Is the machine running 1.4.3 that does work, also running sabayon, and in all other respects the same?  If not, I'm going to take the easy approach and say Sabayon's at fault... worthless binary distro...  [ kidding, sabayon lovers, kidding ] ; )

Do you know what else on the system got upgraded at the same time?  If sabayon has an equivilent of USE flags, have they changed at all?

----------

## darkphader

Check cupsd.conf , is Browsing On?

----------

## dmpogo

You can try to change

LogLevel info  to 

LogLevel debug

in cupsd.conf

on the server and troubled client and see in detail in the log what messages are they passing to each other.

----------

## rainer

 *Quote:*   

> I've yet to see a linux forum that's friendlier - or more knowledgeable - than this one. 

 

Couldn't agree more - but I have seen quite a few heated threads when it comes to Sabayon...

 *Quote:*   

> And windows too, most likely, although auto-discovery may not work and XP might not be particularly cooperative.

 

My wife has Vista laptop - I gave up and installed a local printer for that machine!

 *Quote:*   

> Is the machine running 1.4.3 that does work, also running sabayon...?

 

Yes it is, and both should be exactly on the same level, very latest equo upgrades, no fiddling around with USE flags from my part.
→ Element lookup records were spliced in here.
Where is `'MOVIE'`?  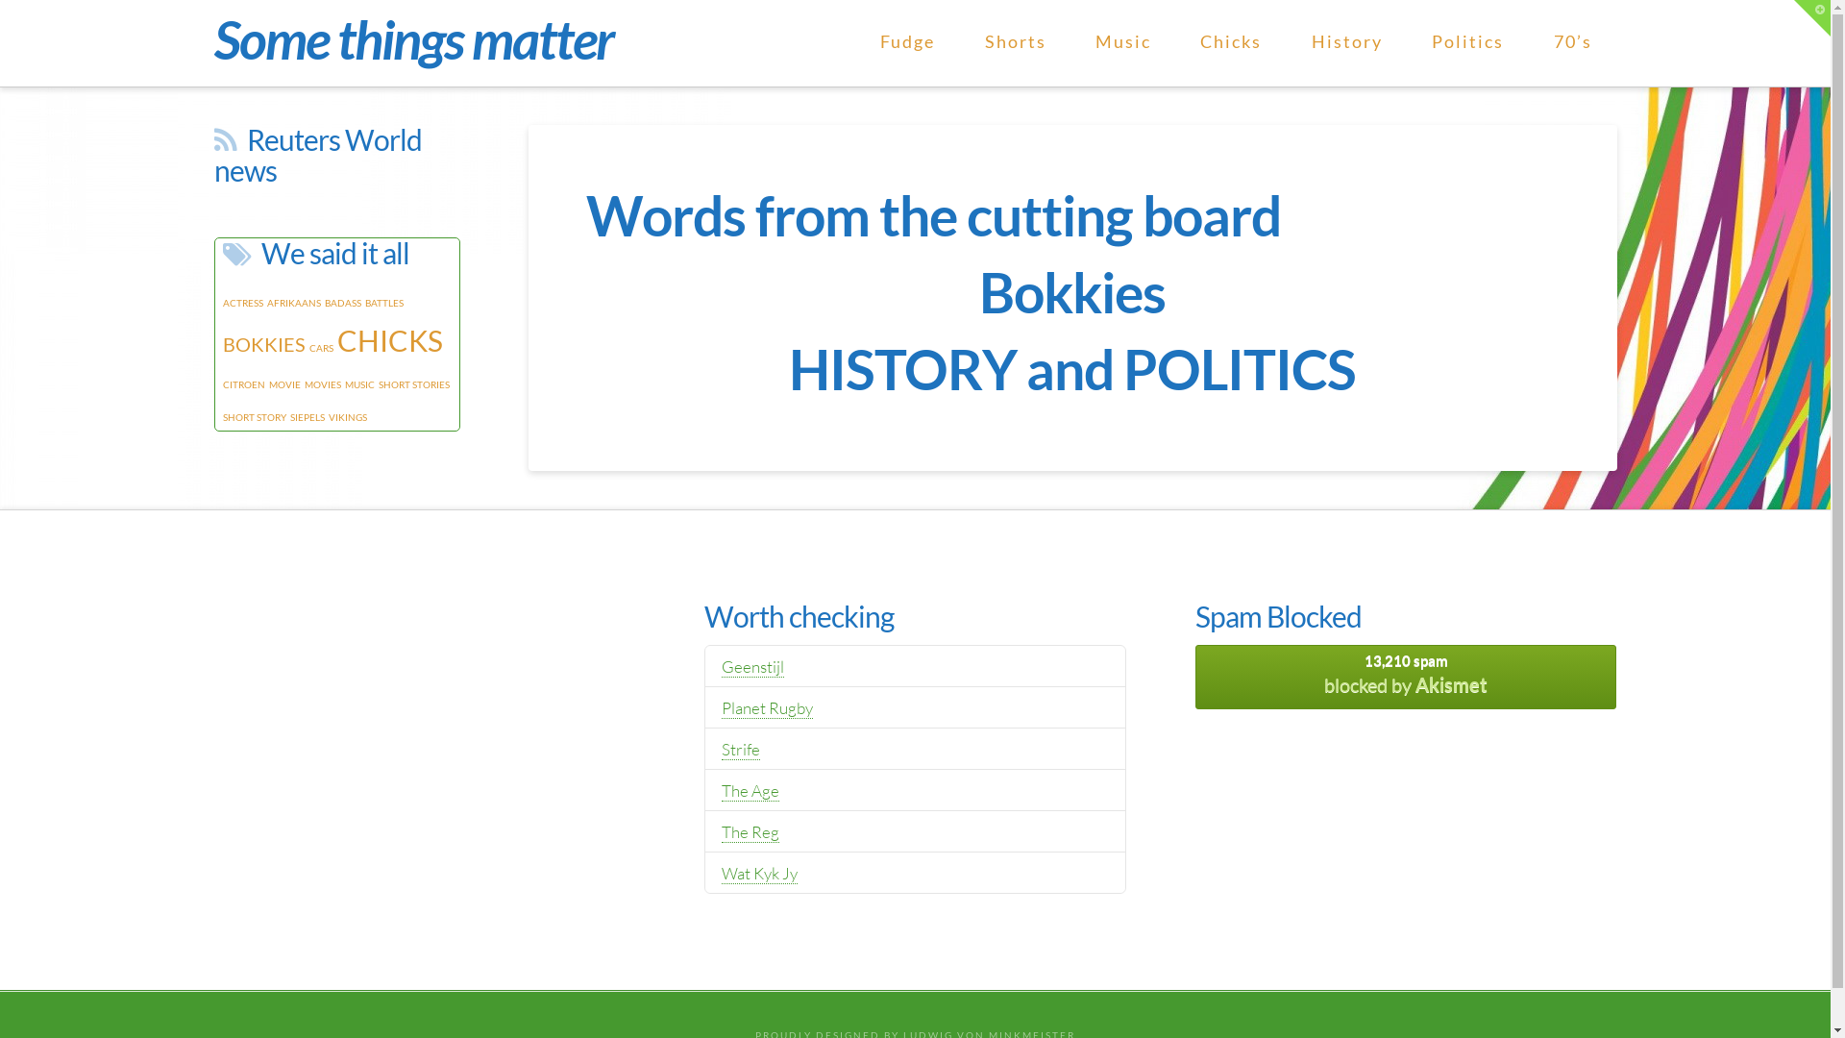 'MOVIE' is located at coordinates (267, 384).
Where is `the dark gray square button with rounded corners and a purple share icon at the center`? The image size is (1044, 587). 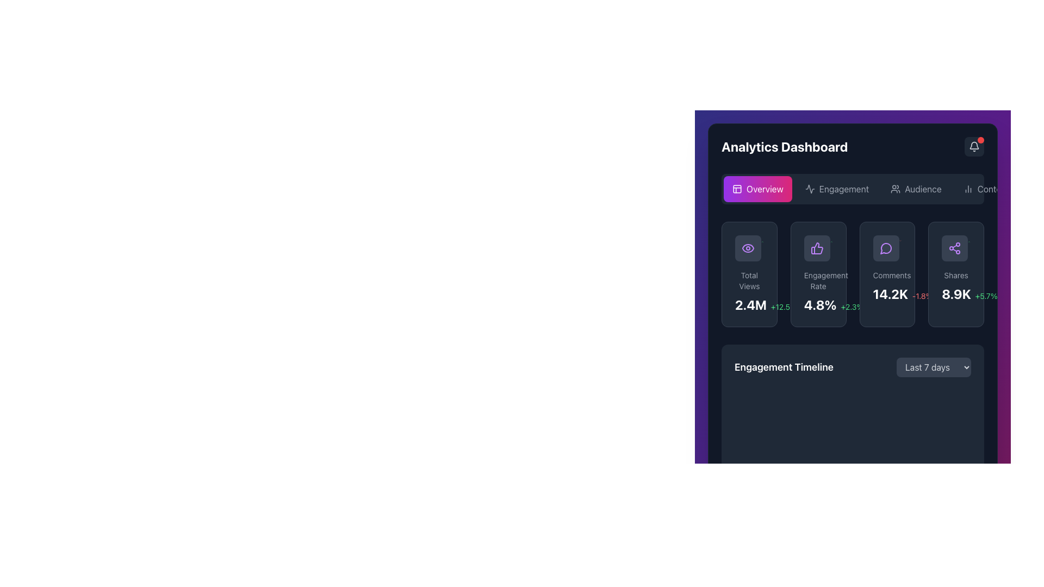 the dark gray square button with rounded corners and a purple share icon at the center is located at coordinates (954, 248).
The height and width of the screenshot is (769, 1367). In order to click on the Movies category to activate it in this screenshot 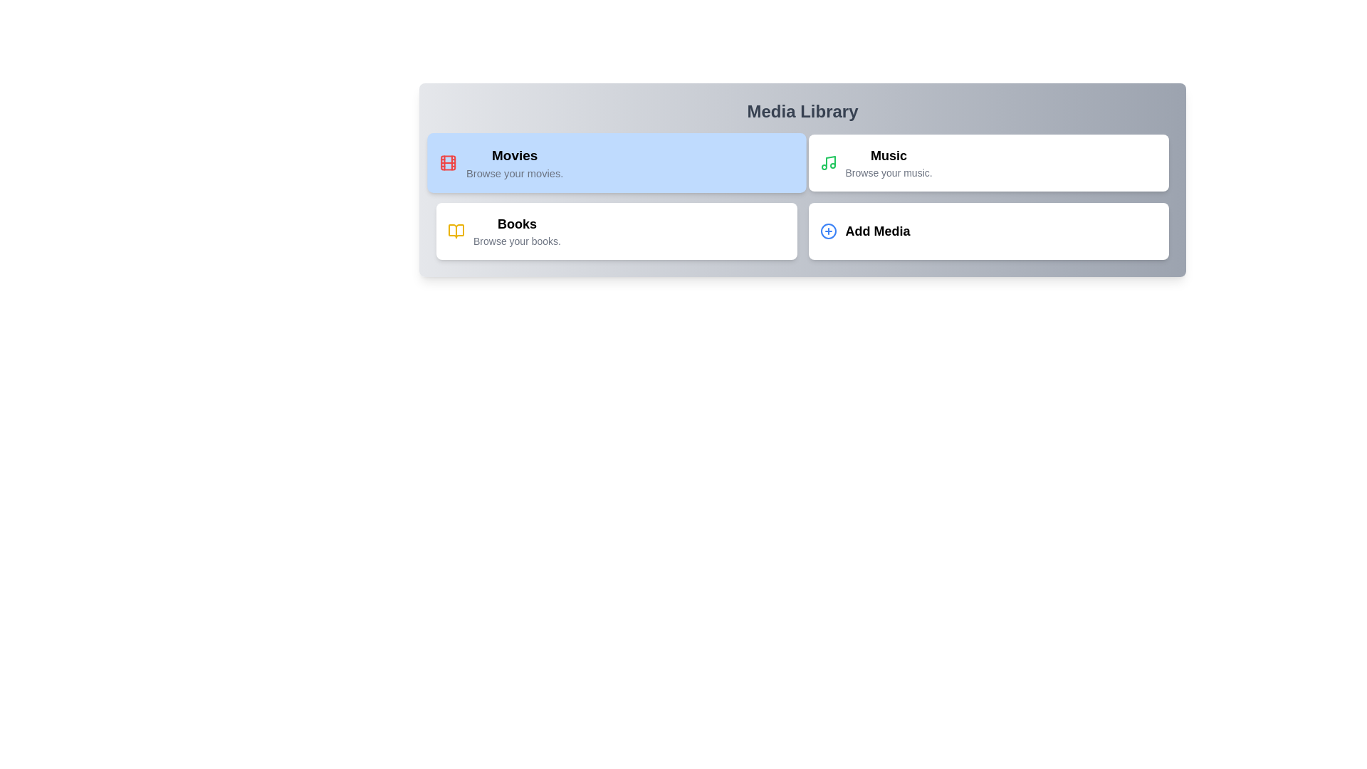, I will do `click(616, 162)`.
Since Sabayon is binary, they may changed the USE flags for the next generation compilation - but I wouldn't know, and I would expect that it affects both machines equally.

 *Quote:*   

> and in all other respects the same?

 

They are not exactly the same (laptop vs. desktop) but architecture is the same.

 *Quote:*   

> Do you know what else on the system got upgraded at the same time?

 

That was a large number of packages, almost all of KDE got upgraded. I saw poppler popping up in the list. But there was a difference of a few days between the two machines, so the list of updated packages is obviously different. Unfortunately there is no history function in the package manager (at least I wouldn't know).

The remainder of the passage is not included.